* **Text extract**:
╭──

Re: Linking Across Provenance Bundles - comments

Hi Graham, all,

The staged document can be found at:
http://dvcs.w3.org/hg/prov/raw-file/default/links/releases/WD-prov-links-20121211/Overview.html

Let me know if you find any bug.

I have added links to the dm/constraints sections that use the term 
'aspect' and I have also
added its informalmeaning.

I didn't understand the conflict you suggested. Can you clarify?

Finally, the notions of observer, perspective, context are a very 
significant departure from what
we currently have, and the dm in general.  I don't feel comfortable with 
them in the document.

╰──

Saved entries
╭──

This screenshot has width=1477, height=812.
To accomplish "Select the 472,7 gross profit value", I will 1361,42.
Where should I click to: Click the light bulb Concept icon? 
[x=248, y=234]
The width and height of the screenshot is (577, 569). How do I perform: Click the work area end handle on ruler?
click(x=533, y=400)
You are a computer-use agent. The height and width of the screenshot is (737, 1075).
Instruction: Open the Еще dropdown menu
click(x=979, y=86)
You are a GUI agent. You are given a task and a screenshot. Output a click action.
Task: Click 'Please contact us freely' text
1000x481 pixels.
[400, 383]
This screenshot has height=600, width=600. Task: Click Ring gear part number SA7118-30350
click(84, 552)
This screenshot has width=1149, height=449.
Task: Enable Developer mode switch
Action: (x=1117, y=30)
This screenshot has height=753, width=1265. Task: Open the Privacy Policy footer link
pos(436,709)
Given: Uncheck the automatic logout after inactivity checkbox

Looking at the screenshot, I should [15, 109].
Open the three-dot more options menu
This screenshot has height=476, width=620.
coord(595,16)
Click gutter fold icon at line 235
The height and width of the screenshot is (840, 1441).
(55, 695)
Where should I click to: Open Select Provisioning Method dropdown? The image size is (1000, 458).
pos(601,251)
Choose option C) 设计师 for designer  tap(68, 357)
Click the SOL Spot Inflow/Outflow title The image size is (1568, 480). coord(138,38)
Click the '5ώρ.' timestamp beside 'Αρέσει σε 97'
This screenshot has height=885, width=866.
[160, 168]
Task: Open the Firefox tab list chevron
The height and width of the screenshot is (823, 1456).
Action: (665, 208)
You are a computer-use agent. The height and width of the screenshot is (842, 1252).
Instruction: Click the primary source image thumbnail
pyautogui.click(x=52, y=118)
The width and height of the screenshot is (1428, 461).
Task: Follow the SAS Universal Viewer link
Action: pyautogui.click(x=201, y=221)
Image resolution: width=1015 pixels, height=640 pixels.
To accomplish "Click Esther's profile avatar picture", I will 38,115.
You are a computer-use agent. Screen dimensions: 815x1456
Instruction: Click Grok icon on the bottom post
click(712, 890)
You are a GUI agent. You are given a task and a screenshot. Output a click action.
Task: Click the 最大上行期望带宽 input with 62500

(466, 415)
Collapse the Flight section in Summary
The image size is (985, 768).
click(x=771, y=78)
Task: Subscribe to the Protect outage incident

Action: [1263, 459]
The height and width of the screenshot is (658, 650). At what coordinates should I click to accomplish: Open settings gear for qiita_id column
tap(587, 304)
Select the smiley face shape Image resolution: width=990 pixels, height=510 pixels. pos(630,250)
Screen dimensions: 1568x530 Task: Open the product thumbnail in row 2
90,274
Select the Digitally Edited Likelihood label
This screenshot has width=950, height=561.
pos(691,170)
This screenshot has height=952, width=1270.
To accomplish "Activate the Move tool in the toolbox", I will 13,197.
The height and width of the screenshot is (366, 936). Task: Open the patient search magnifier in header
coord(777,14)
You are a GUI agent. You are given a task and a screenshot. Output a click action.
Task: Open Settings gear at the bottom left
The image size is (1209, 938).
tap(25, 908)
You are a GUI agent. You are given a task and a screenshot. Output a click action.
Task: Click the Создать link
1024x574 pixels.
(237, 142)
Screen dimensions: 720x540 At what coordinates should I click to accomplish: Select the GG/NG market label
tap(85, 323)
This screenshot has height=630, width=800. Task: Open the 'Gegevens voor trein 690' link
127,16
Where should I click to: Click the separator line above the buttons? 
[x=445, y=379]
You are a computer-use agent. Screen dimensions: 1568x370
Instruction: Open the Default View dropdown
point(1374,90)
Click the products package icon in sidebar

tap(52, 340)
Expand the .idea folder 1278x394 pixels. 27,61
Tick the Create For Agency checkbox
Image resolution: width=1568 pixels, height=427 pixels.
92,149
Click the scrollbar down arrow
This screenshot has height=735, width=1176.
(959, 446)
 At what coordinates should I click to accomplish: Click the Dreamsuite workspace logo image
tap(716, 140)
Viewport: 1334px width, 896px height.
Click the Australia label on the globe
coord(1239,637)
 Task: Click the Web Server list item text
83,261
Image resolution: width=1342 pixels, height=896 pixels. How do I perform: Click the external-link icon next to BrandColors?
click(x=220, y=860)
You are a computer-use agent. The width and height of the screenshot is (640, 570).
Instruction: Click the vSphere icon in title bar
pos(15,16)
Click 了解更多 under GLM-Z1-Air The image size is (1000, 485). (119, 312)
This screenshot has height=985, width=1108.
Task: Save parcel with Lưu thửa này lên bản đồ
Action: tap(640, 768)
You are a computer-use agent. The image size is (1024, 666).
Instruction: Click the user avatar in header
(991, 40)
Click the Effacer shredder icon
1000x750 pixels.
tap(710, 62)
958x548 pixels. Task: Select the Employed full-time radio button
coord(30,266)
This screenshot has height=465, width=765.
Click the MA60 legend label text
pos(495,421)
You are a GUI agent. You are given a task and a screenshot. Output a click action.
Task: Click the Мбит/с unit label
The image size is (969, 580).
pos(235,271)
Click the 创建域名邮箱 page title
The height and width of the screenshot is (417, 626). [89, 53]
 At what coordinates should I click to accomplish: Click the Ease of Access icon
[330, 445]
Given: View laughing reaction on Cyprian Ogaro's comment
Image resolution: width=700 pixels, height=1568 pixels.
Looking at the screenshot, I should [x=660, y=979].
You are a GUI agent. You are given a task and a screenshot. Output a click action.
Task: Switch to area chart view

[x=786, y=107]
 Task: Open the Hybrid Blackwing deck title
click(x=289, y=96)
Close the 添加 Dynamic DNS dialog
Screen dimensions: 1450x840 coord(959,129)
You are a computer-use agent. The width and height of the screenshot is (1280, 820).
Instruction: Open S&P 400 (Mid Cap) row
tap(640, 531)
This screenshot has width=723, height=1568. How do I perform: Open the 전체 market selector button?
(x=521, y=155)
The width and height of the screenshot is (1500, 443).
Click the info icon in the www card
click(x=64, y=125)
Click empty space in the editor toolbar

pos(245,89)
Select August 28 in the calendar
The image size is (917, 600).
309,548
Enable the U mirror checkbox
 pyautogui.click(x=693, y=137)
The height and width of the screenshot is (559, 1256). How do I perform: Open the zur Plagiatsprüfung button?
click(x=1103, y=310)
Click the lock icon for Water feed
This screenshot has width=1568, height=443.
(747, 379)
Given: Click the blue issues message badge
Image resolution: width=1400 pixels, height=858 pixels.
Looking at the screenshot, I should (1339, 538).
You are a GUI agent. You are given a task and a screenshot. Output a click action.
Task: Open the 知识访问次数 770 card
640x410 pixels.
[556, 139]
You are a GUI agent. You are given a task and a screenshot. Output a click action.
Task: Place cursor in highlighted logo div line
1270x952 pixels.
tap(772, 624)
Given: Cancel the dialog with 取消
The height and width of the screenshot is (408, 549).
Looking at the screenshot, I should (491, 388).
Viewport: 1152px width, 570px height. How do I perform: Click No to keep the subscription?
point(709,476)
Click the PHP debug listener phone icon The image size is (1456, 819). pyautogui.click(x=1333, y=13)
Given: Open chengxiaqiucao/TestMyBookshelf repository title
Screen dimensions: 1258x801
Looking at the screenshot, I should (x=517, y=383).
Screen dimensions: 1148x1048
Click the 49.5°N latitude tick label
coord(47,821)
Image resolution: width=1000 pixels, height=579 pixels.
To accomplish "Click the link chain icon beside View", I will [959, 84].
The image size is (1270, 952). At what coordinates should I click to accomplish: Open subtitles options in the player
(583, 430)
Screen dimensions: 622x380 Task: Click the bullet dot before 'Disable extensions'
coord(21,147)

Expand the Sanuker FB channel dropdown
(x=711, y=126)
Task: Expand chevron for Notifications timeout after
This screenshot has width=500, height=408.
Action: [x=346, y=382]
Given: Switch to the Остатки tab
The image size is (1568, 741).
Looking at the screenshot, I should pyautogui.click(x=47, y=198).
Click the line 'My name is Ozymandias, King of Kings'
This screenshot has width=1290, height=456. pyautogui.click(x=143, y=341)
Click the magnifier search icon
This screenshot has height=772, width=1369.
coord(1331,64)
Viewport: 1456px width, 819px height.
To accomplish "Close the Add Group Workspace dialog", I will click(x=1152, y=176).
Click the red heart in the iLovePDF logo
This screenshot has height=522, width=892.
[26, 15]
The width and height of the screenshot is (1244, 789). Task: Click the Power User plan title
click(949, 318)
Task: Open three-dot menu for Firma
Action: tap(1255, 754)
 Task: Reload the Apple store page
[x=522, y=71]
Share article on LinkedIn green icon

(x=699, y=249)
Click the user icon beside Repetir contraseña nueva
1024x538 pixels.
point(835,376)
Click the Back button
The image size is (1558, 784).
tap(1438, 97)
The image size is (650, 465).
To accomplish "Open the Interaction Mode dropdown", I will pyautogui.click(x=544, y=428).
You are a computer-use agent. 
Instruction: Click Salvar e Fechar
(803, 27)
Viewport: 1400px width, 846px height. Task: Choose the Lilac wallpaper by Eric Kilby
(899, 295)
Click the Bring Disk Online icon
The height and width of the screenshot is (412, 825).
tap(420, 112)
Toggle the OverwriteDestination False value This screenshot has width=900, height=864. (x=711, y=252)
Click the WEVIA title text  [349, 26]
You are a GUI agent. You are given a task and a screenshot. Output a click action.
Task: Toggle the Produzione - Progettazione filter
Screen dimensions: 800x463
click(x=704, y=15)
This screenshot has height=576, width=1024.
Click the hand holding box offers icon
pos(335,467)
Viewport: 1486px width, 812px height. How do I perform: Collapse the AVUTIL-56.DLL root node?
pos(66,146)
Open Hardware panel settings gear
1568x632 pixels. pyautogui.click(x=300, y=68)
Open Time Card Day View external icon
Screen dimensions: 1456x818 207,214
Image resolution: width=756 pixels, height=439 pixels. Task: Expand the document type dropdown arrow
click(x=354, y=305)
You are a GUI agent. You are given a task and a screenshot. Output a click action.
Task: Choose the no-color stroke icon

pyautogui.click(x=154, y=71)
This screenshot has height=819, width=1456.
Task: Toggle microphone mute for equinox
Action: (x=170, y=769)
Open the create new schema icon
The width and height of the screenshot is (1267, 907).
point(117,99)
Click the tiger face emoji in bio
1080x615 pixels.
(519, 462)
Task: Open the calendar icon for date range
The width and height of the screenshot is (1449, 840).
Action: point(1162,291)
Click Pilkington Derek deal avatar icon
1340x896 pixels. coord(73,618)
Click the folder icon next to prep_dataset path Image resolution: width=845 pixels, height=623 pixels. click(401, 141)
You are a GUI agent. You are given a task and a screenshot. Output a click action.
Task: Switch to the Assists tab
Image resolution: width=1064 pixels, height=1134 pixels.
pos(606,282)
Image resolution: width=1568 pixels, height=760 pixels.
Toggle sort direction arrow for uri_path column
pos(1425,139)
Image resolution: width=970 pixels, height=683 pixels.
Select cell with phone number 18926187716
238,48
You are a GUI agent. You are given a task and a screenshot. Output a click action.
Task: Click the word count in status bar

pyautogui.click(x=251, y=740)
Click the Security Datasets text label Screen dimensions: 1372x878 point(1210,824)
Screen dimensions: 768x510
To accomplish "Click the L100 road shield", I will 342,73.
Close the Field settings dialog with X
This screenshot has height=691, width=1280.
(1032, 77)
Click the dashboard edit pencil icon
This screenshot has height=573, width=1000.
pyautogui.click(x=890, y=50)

╰──

* **Tasks to carry out**:
(a) Reproduce the stretch of the provenance bundles message from "Let me know" through "Can you clarify?".
(b) List the notions that the provenance bundles message calls a very significant departure from what is currently there.
(c) Extend the provenance bundles message, picking up right after its final sentence.
The data has no connection to the provenance bundles message.

* **Task-by-task results**:
(a)
Let me know if you find any bug.

I have added links to the dm/constraints sections that use the term 
'aspect' and I have also
added its informalmeaning.

I didn't understand the conflict you suggested. Can you clarify?

(b) observer, perspective, context

(c)
Luc

On 11/29/2012 06:15 PM, Graham Klyne wrote:
> http://dvcs.w3.org/hg/prov/raw-file/default/links/prov-links.html
>
> My comments are focused on Section 2, Conceptual Definition of Mention
>
> [[
> An entity e1 may be mentioned in a bundle b, which contains some 
> descriptions about this entity e1: how e1 was generated and used, 
> which activities e1 is involved with, the agents e1 is attributed to, 
> etc. Other bundles may contain other descriptions about the same 
> entity e1. Some applications may want to augment the descriptions of 
> entity e1 found in bundle b with other information. To this end, PROV 
> allows a new entity e2 to be created and defined as a specialization 
> of the preceding entity e1, and which presents at least an additional 
> aspect: the bundle b containing some descriptions of e1. With this 
> relation, applications that process e2 can know that the attributes of 
> e2 may have been computed according to the descriptions of e1 in b.
> ]]
>
> "Some applications may want to augment the descriptions of entity e1 
> found in bundle b with other information" appears to be in conflict 
> with the earlier statement "Other bundles may contain other 
> descriptions about the *same* entity" (my emphasis).
>
> [[
> The mention ◊ of an entity in a bundle (containing a description of 
> this entity) is another entity that is a specialization of the former 
> and that presents the bundle as a further additional aspect.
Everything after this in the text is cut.